De Libération (21.06.2007), Robert Maggiori sur Gretel Adorno, Walter Benjamin, Correspondance 1930-1940 (Edition établie
par Christophe Gödde et Henri Lonitz, traduit de l'allemand par
Christophe David, Le Promeneur/Gallimard, 414 pp., 26,50 €) :
A une missive près (datée de 1930), la
Correspondance entre Walter Benjamin et Gretel Karplus qui
après quatorze années de «fiançailles» allait devenir Madame Adorno
en 1937 couvre presque toute la période de l'exil de Benjamin,
auquel Gretel, sentant peut-être plus que lui l'imminence du
danger, l'a d'ailleurs poussé. Cette
Correspondance , disons-le d'emblée, est exceptionnelle, même
si elle ne peut remplacer celles que Benjamin a échangées avec
Theodor Adorno ou Gershom Scholem. Benjamin compare lui-même ses
correspondants à un orchestre, et désigne Gretel comme son
«premier violon» . Gretel signe ses lettres
«votre amie Felicitas», «Felicitas»,
«ta Felicitas» personnage d'une pièce de Wilhelm Speyer à
l'écriture de laquelle Benjamin avait collaboré.
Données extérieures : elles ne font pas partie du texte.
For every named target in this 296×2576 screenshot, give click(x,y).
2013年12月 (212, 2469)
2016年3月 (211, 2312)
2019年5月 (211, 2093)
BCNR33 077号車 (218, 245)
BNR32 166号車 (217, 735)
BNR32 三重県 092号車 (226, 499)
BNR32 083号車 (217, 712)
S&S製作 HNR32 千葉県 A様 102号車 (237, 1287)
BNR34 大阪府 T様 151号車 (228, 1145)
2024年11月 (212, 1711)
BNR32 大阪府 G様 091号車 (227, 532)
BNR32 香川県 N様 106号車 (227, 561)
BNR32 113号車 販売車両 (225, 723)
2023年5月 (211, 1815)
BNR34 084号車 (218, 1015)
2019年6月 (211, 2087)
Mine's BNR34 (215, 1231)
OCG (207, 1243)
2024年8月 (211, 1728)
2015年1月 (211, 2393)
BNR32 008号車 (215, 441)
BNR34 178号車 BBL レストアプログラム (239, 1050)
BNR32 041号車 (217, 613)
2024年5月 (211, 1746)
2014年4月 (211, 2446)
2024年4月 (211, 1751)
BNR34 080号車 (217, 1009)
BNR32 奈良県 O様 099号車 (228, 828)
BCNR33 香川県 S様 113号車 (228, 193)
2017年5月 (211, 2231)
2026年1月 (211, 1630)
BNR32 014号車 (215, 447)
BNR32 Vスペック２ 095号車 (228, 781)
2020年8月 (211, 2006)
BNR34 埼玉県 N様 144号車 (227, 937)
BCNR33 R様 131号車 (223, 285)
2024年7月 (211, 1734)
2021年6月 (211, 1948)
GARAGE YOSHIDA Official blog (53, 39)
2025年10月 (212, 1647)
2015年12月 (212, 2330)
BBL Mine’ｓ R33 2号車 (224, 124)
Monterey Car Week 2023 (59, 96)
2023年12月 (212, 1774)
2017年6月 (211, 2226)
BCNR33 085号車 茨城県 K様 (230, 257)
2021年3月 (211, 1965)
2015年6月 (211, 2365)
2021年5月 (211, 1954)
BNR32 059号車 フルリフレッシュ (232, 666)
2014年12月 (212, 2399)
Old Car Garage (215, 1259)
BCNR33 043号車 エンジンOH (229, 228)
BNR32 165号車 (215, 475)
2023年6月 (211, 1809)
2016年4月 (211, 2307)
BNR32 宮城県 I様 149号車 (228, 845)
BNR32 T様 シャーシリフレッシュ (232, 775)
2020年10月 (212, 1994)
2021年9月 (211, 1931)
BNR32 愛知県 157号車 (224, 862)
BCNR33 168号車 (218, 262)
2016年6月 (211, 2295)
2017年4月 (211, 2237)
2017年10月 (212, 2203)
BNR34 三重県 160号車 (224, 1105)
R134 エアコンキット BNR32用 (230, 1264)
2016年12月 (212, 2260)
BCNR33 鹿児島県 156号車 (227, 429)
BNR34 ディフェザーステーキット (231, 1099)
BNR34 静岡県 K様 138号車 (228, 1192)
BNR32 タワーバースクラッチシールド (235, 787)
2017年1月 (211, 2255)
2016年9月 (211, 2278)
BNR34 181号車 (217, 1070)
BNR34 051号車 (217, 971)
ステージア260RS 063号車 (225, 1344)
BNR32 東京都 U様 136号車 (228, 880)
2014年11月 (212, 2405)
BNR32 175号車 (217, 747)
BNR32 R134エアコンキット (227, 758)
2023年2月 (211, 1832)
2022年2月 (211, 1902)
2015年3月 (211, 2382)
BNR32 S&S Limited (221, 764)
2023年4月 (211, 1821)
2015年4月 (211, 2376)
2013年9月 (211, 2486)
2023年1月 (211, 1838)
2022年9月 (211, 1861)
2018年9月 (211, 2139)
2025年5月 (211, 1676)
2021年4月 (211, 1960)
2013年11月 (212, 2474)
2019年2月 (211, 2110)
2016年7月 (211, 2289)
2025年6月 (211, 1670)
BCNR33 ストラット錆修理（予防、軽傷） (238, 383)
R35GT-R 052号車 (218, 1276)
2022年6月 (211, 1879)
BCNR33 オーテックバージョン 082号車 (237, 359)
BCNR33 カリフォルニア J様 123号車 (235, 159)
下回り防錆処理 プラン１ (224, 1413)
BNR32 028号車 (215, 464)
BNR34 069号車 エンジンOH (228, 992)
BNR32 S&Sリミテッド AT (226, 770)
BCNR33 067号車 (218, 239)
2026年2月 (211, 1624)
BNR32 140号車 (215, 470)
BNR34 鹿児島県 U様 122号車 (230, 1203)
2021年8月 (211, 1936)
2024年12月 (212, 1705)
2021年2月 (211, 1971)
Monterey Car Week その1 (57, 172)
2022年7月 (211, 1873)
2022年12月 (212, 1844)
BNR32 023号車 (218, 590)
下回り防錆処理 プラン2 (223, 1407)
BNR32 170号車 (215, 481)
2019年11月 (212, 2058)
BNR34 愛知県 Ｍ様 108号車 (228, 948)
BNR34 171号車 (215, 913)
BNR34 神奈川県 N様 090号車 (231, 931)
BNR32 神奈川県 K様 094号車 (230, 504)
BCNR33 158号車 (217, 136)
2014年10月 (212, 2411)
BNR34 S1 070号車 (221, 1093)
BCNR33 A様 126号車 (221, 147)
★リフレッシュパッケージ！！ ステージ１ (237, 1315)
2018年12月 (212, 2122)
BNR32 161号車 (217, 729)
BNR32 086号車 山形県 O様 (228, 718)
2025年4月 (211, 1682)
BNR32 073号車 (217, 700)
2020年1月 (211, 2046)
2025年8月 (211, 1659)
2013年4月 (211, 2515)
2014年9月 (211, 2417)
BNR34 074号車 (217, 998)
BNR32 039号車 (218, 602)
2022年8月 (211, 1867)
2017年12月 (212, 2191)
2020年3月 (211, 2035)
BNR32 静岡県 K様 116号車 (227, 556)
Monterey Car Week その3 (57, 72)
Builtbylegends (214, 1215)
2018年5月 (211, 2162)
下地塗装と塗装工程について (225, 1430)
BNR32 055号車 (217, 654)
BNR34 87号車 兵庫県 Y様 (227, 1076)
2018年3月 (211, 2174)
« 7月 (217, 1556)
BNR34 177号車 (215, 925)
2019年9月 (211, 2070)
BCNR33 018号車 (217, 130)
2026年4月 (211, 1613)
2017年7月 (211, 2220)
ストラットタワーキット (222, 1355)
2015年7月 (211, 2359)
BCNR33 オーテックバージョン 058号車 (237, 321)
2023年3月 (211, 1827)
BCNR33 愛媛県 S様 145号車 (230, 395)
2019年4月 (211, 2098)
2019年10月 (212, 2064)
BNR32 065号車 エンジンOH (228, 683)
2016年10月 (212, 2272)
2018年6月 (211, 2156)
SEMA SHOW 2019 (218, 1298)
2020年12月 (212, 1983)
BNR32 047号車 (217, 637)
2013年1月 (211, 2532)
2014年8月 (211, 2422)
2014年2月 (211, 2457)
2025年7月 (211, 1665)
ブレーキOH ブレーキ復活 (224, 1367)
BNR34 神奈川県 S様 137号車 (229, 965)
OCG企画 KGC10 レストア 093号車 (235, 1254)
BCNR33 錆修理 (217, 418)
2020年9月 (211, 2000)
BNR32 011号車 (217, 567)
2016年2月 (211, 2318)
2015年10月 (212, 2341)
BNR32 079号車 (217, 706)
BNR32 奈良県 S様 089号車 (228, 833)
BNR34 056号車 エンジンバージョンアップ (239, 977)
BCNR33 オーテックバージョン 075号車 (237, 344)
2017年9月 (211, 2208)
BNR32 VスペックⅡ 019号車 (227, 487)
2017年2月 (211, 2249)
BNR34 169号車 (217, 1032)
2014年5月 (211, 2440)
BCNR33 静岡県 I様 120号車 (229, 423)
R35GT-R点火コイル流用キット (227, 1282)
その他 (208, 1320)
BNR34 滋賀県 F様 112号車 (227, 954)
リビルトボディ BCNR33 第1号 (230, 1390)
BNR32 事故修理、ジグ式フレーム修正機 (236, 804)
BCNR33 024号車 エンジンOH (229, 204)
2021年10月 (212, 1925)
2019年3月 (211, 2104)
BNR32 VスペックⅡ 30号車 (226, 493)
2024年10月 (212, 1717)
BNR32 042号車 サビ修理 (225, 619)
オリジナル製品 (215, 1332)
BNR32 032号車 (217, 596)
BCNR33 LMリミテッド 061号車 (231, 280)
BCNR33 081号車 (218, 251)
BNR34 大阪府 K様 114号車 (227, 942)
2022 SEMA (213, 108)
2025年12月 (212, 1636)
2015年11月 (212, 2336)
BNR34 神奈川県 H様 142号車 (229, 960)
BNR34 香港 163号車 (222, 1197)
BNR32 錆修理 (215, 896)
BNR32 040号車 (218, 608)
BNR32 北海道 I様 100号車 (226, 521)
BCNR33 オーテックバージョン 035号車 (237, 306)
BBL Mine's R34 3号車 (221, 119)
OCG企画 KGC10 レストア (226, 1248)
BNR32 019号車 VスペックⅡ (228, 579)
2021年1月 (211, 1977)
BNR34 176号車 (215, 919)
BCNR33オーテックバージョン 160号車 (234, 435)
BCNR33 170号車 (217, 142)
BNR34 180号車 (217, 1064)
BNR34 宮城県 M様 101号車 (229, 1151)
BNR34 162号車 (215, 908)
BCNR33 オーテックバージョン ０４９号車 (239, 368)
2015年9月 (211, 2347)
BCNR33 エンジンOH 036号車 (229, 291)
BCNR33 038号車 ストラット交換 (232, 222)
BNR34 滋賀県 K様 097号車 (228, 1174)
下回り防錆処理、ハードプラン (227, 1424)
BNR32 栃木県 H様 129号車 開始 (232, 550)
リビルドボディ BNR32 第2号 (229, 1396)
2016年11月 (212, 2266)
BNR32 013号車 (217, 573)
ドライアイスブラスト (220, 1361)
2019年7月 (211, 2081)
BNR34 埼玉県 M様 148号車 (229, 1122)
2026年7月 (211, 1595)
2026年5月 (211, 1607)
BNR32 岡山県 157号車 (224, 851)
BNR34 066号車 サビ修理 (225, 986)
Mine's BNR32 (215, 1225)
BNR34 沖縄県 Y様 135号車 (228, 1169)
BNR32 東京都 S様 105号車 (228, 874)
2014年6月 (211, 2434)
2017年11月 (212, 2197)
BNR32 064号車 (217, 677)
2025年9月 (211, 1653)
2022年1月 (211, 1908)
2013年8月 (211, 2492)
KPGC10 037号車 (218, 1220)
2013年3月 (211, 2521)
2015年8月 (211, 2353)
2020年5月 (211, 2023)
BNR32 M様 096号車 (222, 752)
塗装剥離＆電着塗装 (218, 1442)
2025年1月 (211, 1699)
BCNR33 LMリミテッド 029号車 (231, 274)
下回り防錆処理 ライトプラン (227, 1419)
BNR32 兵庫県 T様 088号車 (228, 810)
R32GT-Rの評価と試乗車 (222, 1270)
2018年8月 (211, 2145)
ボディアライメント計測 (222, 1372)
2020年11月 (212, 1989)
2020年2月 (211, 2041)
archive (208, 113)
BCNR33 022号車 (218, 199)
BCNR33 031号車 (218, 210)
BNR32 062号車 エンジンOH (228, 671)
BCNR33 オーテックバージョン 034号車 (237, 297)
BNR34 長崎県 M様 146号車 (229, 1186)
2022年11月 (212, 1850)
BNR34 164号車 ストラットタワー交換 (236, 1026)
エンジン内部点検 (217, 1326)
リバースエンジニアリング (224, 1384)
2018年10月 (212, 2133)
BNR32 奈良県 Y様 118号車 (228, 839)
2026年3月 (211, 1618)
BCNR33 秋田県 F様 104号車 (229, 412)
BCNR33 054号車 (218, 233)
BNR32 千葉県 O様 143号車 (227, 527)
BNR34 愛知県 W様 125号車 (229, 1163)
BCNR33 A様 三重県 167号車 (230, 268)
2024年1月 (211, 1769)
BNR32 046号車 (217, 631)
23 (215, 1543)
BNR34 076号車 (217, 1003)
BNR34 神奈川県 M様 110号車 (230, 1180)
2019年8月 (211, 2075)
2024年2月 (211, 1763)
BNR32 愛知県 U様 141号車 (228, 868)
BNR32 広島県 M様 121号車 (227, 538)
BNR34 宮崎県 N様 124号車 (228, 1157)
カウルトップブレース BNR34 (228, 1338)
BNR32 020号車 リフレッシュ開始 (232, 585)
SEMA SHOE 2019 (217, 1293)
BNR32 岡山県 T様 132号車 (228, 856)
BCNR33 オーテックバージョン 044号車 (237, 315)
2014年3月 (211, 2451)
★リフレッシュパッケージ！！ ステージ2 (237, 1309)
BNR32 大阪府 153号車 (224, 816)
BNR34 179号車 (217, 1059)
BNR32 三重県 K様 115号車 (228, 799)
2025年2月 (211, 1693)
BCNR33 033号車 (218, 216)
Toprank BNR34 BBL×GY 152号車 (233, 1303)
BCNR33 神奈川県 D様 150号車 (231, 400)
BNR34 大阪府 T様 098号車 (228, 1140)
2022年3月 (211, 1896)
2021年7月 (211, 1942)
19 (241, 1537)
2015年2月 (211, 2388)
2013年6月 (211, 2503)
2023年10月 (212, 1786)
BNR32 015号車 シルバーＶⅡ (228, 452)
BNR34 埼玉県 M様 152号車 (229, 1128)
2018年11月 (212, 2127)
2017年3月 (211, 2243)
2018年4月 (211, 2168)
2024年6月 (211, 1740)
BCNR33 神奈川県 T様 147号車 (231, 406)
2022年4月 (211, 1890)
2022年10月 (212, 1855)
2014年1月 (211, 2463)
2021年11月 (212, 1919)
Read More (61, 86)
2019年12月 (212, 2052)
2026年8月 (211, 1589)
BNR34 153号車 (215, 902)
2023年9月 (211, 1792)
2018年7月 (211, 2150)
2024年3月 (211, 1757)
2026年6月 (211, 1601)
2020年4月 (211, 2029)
Elle appelle son
correspondant
«Cher Walter Benjamin» ,
«Cher Walter» , et, par la suite,
«Cher Detlef» (Benjamin, pour ses travaux paraissant en
Allemagne, utilisait le pseudonyme de Detlef Holz). Les premières
lettres de Benjamin sont adressées à
«Chère mademoiselle Karplus» , les autres à
«Chère Felizitas» , avec un
z . Durant la période de cet échange épistolaire, l'écrivain
se trouve à Ibiza, puis séjourne à plusieurs reprises sur la Côte
d'Azur, à San Remo, au Danemark, où il est l'hôte, à
Skovsbostrand, de Bertolt Brecht et, surtout, à Paris. Une lettre
est envoyée de Nevers : à la déclaration de guerre, juif déchu de
sa nationalité allemande, Benjamin est interné dans un camp de
travailleurs volontaires, au clos Saint-Joseph, à Nevers, d'où une
intervention d'Adrienne Monnier et de Jules Romains parviendra à le
libérer. La dernière est postée à Lourdes.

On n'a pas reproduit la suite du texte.